Moreover, the paternal grandmother’s residential and work addresses are contained in the
December 2023 restraining order. But there is no evidence that CFS questioned Father
about the paternal grandmother or asked for her telephone number, and there is no
evidence that CFS inquired of the paternal grandmother through the available contact
information about possible Indian ancestry.
For all of these reasons, the record does not contain sufficient evidence to support
the court’s implied finding that CFS conducted an adequate and proper ICWA inquiry.
We accordingly vacate the finding that ICWA does not apply, but we otherwise affirm.

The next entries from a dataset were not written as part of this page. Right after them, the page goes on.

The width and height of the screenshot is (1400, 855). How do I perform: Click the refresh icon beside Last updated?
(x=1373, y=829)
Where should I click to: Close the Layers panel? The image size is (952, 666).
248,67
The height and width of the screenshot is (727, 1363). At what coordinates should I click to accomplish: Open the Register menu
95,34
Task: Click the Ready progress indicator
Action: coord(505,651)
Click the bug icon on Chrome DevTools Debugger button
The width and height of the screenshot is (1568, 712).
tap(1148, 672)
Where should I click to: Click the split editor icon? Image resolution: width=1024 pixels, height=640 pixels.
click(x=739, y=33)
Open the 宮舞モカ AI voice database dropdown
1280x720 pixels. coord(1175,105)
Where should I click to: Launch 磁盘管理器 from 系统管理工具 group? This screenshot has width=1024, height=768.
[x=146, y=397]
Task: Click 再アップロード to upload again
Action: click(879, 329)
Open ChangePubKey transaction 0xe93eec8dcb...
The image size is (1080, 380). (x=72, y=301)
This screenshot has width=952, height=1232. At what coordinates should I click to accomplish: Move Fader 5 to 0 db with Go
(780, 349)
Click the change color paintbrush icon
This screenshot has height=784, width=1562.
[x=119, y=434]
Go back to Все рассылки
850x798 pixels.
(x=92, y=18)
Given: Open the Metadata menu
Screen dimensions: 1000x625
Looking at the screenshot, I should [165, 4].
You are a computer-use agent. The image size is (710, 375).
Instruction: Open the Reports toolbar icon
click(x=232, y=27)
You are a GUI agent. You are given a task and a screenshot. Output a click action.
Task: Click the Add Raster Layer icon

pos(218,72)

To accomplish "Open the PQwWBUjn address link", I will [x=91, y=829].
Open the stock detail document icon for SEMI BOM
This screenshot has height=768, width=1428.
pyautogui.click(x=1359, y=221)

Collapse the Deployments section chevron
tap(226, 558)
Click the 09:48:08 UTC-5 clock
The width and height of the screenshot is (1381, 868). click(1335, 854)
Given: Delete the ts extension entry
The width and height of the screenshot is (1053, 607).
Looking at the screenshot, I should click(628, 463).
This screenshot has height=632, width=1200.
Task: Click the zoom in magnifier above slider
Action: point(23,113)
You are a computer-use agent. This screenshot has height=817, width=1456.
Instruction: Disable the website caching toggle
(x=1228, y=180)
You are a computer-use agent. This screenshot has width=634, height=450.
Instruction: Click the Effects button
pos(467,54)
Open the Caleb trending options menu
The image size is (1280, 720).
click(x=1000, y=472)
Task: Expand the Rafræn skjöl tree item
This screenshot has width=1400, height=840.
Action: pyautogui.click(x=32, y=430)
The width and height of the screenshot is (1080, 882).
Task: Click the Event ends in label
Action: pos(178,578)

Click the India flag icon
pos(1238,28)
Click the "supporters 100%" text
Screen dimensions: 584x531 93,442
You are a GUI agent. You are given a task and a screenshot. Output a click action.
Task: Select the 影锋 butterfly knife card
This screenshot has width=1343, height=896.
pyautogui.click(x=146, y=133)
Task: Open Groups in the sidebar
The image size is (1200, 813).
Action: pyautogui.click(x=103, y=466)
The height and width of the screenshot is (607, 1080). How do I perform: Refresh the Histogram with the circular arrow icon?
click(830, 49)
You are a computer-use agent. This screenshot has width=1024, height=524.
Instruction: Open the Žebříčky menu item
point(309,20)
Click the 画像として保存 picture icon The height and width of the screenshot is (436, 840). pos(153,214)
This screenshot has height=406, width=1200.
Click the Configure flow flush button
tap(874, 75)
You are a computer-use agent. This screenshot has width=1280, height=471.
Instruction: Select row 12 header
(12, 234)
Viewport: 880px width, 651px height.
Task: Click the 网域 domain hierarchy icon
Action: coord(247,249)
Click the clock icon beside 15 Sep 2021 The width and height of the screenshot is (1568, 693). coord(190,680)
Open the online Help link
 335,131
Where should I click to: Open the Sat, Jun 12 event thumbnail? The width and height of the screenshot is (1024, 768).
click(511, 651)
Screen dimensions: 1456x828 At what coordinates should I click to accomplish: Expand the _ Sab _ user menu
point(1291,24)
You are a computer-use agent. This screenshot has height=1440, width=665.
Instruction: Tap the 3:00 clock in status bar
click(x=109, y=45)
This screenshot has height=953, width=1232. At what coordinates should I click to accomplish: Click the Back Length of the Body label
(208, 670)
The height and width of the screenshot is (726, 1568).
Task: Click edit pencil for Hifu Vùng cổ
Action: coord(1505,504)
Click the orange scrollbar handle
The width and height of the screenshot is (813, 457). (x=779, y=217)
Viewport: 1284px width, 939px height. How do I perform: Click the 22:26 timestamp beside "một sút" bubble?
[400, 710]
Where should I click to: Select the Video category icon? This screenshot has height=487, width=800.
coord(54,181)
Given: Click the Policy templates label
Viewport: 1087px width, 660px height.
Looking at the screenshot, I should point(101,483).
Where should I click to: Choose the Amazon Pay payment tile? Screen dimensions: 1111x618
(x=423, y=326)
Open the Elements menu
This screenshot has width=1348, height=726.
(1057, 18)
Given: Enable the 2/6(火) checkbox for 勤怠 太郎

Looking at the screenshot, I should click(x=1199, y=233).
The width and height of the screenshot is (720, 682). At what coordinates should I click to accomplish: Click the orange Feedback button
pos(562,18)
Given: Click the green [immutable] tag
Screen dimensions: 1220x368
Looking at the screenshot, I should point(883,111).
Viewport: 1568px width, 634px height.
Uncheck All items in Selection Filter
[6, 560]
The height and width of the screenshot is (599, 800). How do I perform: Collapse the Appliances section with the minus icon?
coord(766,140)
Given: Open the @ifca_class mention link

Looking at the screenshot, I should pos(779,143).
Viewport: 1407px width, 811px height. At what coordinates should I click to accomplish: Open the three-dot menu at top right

(Dominick D., supra, 82 Cal.App.5th at p. 567.) We direct the juvenile court on remand
to order CFS to comply with its inquiry and (if applicable) notice obligations under
25 ICWA and related California law.5 (Dezi C., supra, 16 Cal.5th at p. 1141; Dominick D.,
at pp. 567-568.)
DISPOSITION
The finding that ICWA does not apply is vacated. The juvenile court is directed to
order CFS to comply with its inquiry and (if applicable) notice obligations under ICWA
and related California law. In all other respects, the dispositional findings and orders are
affirmed.
NOT TO BE PUBLISHED IN OFFICIAL REPORTS
MENETREZ J.
We concur:
MILLER Acting P. J.
CODRINGTON J.
5 We note that the record contains information about other extended family members whom CFS should ask about Indian ancestry. (§ 224.1, subd. (c)(1).) Father initially identified another maternal aunt, Roseann, as a possible placement option. The record does not contain Roseann’s contact information, and there is no other mention of Roseann in the record. In addition, Mother identified Francis Arthur as the children’s uncle. The record contains no information about whether that is the same person who is otherwise identified as a maternal cousin. But CFS should inquire about the relationship and contact Francis Arthur if appropriate. Moreover, at the jurisdiction and disposition hearing, Father’s counsel represented that P.C. and Michael had recently lived with the paternal grandparents, not just the paternal grandmother, so CFS should inquire of the paternal grandfather as well.